**What is being asked:** Which lines run from the line with "Task: Click the Pin Stack icon" through the line with "You are a computer-use agent. Screen dimensions: 945x539" in the entries below? Print them exactly, both ends included, and nothing more.

Data supplied: Begin

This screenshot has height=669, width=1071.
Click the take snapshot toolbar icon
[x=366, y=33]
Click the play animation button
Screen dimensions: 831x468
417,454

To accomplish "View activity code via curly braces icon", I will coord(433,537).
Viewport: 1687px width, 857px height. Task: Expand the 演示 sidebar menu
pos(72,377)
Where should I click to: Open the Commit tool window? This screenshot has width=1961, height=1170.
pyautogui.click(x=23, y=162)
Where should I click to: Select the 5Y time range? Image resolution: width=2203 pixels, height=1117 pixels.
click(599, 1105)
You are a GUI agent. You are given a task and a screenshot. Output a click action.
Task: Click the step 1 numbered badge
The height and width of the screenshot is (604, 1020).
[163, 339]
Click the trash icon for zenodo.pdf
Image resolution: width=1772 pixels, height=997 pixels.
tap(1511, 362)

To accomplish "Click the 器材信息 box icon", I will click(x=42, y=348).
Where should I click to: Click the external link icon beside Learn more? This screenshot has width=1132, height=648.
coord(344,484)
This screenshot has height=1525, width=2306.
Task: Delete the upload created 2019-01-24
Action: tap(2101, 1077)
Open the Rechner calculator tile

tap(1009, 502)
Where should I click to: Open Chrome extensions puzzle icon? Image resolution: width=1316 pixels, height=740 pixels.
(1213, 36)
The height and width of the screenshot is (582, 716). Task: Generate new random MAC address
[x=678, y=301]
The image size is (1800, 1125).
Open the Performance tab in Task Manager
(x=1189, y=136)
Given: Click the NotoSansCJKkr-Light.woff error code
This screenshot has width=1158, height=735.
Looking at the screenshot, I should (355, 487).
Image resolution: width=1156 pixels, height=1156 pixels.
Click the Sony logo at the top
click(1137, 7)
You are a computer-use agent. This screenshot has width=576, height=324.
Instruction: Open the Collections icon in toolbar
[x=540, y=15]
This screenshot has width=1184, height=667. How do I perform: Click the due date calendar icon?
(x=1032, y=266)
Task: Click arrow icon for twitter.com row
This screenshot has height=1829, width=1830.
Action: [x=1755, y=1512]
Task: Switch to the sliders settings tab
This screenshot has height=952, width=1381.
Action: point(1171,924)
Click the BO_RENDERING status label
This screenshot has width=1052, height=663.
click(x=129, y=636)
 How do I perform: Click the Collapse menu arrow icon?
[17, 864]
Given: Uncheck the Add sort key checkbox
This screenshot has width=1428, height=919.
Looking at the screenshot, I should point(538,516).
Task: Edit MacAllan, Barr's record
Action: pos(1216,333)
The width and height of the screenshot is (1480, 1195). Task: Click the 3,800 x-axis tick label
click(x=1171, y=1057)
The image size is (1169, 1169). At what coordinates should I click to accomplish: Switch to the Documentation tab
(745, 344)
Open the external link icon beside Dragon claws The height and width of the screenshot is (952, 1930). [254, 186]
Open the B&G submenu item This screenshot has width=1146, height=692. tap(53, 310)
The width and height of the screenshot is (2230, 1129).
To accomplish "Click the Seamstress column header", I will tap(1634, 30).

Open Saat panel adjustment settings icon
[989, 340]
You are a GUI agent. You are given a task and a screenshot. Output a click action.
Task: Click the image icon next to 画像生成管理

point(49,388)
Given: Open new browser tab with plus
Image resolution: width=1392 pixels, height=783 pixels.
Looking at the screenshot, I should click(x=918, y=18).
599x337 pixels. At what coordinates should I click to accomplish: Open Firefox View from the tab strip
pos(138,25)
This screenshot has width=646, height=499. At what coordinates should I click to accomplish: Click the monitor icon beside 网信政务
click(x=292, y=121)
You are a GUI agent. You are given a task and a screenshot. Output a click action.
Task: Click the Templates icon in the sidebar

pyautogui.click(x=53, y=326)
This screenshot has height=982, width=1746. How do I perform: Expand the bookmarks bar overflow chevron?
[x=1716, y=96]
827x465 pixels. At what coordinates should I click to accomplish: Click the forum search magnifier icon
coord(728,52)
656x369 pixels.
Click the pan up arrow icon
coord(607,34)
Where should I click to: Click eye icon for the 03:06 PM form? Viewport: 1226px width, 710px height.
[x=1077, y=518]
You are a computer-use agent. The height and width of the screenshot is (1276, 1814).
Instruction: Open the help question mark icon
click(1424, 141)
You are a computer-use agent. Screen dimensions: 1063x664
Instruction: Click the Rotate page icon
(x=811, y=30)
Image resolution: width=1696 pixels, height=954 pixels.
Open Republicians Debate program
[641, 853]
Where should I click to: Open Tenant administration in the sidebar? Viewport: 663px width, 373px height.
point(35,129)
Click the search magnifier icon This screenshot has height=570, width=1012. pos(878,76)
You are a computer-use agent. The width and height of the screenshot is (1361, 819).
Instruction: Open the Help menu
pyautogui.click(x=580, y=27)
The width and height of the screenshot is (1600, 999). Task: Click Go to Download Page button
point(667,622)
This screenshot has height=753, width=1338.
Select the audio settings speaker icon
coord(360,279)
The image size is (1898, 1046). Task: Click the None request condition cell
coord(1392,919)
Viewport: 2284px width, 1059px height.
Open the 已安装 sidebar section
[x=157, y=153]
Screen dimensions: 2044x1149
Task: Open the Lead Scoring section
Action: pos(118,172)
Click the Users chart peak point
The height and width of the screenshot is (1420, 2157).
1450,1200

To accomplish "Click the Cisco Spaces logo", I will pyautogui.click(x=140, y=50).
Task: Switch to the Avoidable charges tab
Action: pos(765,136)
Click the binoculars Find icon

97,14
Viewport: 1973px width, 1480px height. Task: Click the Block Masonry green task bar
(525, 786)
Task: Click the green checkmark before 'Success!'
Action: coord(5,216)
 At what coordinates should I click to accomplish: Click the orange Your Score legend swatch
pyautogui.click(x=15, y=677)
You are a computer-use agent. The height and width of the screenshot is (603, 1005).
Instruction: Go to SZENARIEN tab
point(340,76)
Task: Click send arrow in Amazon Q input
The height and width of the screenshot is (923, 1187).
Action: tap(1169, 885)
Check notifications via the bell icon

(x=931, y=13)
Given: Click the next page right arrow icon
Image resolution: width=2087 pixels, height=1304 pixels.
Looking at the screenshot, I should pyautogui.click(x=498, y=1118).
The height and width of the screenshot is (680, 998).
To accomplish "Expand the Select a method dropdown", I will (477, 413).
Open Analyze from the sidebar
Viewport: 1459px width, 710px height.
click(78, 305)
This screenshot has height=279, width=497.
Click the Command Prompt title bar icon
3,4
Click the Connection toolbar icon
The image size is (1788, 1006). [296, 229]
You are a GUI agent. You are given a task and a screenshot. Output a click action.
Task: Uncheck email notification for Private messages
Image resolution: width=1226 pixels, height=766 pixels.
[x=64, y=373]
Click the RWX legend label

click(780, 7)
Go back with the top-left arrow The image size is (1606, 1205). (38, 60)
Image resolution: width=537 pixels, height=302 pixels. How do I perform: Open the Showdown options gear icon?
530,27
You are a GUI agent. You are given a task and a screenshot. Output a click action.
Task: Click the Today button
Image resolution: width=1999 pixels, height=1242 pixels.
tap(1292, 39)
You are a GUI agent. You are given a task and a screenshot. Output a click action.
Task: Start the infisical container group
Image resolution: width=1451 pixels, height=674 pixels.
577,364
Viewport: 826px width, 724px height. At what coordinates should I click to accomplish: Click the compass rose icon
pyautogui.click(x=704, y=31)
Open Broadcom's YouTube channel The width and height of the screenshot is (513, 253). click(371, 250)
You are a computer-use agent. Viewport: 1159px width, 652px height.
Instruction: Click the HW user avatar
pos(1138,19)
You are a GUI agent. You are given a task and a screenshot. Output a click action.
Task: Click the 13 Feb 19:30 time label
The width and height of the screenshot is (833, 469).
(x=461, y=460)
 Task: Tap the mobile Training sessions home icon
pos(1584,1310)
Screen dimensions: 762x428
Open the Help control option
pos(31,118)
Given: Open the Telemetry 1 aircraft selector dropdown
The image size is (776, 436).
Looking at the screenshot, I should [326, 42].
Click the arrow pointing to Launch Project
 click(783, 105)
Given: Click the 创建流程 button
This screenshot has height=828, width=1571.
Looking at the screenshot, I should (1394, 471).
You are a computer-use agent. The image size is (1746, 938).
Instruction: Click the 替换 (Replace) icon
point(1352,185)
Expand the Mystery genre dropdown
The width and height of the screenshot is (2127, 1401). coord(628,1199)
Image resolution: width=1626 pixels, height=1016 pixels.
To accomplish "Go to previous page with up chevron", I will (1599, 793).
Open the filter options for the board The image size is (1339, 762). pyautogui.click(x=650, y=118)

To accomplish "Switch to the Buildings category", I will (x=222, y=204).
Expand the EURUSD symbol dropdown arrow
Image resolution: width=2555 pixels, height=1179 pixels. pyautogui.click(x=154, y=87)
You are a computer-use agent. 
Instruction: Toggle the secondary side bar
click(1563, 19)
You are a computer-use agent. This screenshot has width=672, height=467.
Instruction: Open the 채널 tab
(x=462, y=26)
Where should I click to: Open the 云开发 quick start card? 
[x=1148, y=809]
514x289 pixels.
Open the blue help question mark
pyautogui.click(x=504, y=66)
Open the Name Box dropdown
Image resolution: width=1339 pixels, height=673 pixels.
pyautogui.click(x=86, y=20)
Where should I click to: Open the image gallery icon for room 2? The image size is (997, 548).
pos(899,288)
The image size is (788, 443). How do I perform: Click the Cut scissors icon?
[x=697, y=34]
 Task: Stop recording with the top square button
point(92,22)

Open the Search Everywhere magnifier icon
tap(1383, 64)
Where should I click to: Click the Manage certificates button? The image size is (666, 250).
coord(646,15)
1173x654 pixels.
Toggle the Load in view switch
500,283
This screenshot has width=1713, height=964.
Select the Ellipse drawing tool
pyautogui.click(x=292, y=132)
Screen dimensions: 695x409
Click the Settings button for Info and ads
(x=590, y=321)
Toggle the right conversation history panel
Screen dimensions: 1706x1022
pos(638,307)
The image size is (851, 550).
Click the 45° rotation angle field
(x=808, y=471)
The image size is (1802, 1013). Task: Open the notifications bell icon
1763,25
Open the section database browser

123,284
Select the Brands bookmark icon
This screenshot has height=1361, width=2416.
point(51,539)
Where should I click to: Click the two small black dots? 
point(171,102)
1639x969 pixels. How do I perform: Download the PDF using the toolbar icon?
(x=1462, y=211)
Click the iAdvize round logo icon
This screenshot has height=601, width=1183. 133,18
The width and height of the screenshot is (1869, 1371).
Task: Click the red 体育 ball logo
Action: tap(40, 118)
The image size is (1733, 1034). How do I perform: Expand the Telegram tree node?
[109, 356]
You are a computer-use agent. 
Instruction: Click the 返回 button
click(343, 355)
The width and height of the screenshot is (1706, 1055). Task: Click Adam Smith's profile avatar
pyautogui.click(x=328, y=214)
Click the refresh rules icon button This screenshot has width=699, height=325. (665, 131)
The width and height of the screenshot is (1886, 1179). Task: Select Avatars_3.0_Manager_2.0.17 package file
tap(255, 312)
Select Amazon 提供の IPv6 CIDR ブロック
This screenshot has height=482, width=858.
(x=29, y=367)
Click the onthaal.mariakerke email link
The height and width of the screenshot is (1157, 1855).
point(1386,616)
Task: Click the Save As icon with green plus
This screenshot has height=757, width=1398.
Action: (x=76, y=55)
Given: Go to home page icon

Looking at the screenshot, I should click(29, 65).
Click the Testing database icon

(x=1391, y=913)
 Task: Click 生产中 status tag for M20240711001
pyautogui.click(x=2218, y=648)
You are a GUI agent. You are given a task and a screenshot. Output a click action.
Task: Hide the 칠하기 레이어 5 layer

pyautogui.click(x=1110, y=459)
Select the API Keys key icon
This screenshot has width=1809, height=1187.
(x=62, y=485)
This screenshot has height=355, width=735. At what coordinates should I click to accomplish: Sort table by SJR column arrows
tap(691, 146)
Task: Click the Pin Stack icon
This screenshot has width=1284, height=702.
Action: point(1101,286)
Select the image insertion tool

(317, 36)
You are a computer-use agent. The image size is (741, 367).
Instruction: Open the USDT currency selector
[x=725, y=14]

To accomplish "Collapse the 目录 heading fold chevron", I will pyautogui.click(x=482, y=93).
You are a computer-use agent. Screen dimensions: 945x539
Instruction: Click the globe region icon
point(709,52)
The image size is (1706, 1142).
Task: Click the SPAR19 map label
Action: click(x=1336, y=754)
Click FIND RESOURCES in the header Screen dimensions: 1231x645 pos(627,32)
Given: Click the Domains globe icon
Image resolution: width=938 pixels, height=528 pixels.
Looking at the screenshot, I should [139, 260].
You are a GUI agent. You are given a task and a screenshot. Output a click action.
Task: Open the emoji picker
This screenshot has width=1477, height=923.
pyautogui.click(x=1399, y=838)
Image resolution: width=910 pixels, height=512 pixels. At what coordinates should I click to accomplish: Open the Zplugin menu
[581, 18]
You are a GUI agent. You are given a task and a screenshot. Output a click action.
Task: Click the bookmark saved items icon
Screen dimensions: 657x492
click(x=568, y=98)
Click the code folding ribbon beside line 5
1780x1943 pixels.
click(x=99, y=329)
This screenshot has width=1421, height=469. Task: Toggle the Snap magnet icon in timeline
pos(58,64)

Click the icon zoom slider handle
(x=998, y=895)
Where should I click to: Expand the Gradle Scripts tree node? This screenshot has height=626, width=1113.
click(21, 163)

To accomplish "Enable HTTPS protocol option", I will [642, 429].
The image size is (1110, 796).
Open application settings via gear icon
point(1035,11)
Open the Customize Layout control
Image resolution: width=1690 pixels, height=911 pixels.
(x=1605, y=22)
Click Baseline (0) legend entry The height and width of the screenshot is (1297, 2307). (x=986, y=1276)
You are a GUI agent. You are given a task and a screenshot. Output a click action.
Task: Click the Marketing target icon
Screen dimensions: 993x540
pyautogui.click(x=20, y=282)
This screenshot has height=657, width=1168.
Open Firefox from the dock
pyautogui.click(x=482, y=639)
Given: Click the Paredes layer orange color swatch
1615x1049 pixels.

Data supplied: End

**Solution to this problem:**
Task: Click the Pin Stack icon
This screenshot has width=1284, height=702.
Action: point(1101,286)
Select the image insertion tool

(317, 36)
You are a computer-use agent. The image size is (741, 367).
Instruction: Open the USDT currency selector
[x=725, y=14]

To accomplish "Collapse the 目录 heading fold chevron", I will pyautogui.click(x=482, y=93).
You are a computer-use agent. Screen dimensions: 945x539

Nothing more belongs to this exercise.